• _WHAT YOU WILL DO_: Report back each line of the data that contains the word "pixels".

• _Source records_:
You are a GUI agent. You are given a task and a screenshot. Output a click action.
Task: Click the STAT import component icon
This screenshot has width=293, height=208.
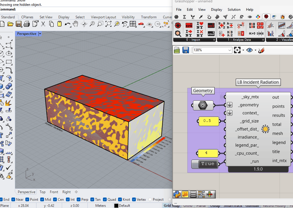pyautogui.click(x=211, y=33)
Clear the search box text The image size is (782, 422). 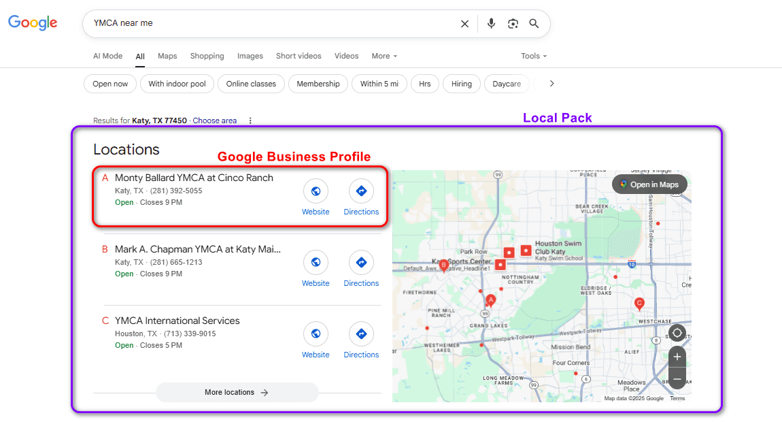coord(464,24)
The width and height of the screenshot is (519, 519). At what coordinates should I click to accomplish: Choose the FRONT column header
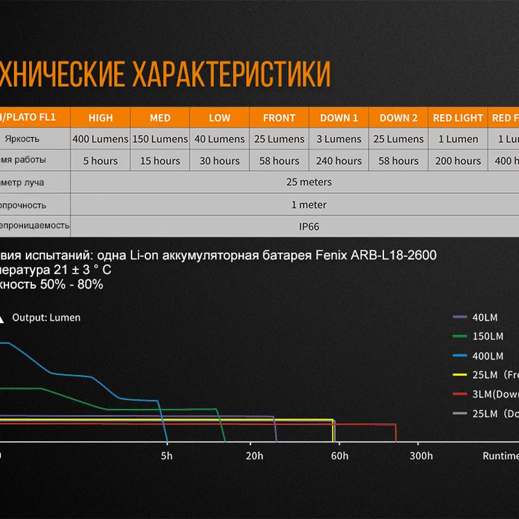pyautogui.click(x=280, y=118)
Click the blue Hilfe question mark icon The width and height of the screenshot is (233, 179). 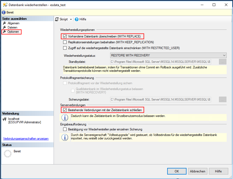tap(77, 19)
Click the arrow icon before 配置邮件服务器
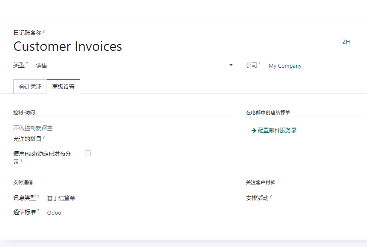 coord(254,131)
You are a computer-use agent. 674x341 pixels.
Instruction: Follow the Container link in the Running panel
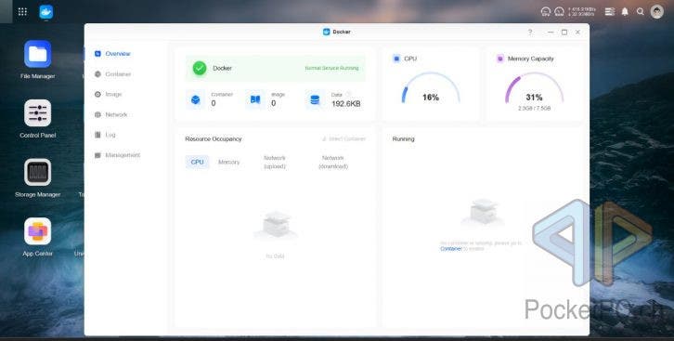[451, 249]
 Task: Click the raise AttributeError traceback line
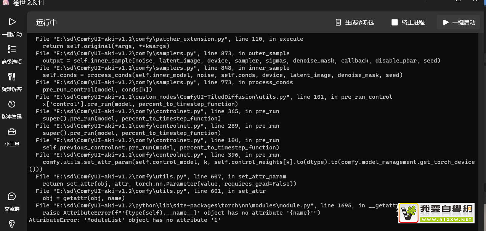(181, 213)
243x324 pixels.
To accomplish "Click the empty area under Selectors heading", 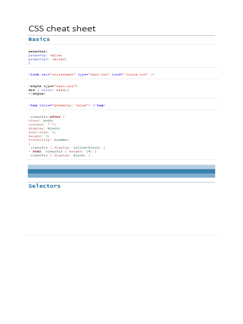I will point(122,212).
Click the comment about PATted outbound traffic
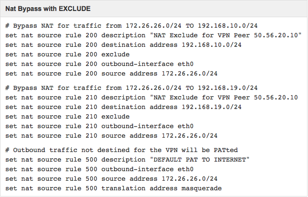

• _TASK SOLUTION_:
You are a computer-use agent. 674x341 pixels.
243x324 pixels.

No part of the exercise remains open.